Your goal:
Could you retype these lines exactly, beginning with the line that contains "Given: Click the search magnifier icon" and ending with the last line?

Data shown:
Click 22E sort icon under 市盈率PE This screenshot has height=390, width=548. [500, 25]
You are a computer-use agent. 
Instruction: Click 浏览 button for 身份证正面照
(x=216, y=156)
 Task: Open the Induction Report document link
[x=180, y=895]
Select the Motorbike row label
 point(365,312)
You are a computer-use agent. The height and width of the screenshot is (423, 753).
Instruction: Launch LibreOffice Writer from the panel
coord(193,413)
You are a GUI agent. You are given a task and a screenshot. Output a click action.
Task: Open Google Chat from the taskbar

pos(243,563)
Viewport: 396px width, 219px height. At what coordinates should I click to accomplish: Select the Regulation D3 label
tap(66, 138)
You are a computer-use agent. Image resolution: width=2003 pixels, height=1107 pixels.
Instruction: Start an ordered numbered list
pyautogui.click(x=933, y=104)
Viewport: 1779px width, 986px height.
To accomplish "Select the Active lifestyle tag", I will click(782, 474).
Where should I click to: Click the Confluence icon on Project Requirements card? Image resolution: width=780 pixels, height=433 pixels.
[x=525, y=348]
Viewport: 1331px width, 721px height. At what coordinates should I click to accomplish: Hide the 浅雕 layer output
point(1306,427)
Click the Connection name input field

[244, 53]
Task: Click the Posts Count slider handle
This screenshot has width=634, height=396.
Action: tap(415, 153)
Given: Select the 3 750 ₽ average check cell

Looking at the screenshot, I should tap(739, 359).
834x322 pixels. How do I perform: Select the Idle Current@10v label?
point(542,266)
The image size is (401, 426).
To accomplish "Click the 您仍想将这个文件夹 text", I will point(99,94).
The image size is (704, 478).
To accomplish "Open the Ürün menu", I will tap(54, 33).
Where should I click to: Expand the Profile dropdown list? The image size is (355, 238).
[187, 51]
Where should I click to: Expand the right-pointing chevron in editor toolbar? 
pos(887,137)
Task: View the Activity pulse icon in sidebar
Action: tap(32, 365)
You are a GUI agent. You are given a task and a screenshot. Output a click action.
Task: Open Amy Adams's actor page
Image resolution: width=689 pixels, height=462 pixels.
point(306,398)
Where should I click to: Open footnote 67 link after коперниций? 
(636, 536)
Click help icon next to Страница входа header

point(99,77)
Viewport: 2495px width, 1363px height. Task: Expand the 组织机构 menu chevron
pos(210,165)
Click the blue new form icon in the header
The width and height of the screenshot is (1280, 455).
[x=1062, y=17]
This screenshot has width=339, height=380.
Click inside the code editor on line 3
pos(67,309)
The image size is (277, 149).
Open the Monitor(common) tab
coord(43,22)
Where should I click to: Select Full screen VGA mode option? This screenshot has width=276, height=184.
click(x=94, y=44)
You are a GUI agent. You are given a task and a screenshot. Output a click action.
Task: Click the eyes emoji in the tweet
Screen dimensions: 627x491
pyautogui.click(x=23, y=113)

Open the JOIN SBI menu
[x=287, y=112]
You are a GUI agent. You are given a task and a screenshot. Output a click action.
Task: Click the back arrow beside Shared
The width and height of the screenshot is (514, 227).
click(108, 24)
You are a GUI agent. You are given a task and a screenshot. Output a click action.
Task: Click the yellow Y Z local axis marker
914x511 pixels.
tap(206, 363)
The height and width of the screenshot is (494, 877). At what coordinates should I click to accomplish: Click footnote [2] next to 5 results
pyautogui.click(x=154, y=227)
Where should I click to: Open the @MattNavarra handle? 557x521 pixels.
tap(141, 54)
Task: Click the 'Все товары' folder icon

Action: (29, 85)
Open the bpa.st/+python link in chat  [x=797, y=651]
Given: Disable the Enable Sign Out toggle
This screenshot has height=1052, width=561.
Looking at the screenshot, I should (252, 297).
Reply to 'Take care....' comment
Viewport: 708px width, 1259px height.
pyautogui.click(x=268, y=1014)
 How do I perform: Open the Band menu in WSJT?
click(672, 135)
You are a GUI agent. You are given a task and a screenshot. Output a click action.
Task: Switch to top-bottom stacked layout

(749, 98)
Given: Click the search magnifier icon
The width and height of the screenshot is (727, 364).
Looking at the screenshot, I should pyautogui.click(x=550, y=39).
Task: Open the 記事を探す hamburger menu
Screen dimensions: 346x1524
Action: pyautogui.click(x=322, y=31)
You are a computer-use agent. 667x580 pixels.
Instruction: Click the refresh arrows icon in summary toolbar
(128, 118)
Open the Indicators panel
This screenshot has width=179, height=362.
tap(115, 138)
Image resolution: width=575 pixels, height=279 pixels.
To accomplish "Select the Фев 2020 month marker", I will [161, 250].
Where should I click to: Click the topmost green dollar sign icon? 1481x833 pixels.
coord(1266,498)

Task result:
Given: Click the search magnifier icon
The width and height of the screenshot is (727, 364).
Looking at the screenshot, I should pyautogui.click(x=550, y=39).
Task: Open the 記事を探す hamburger menu
Screen dimensions: 346x1524
Action: pyautogui.click(x=322, y=31)
You are a computer-use agent. 667x580 pixels.
Instruction: Click the refresh arrows icon in summary toolbar
(128, 118)
Open the Indicators panel
This screenshot has width=179, height=362.
tap(115, 138)
Image resolution: width=575 pixels, height=279 pixels.
To accomplish "Select the Фев 2020 month marker", I will [161, 250].
Where should I click to: Click the topmost green dollar sign icon? 1481x833 pixels.
coord(1266,498)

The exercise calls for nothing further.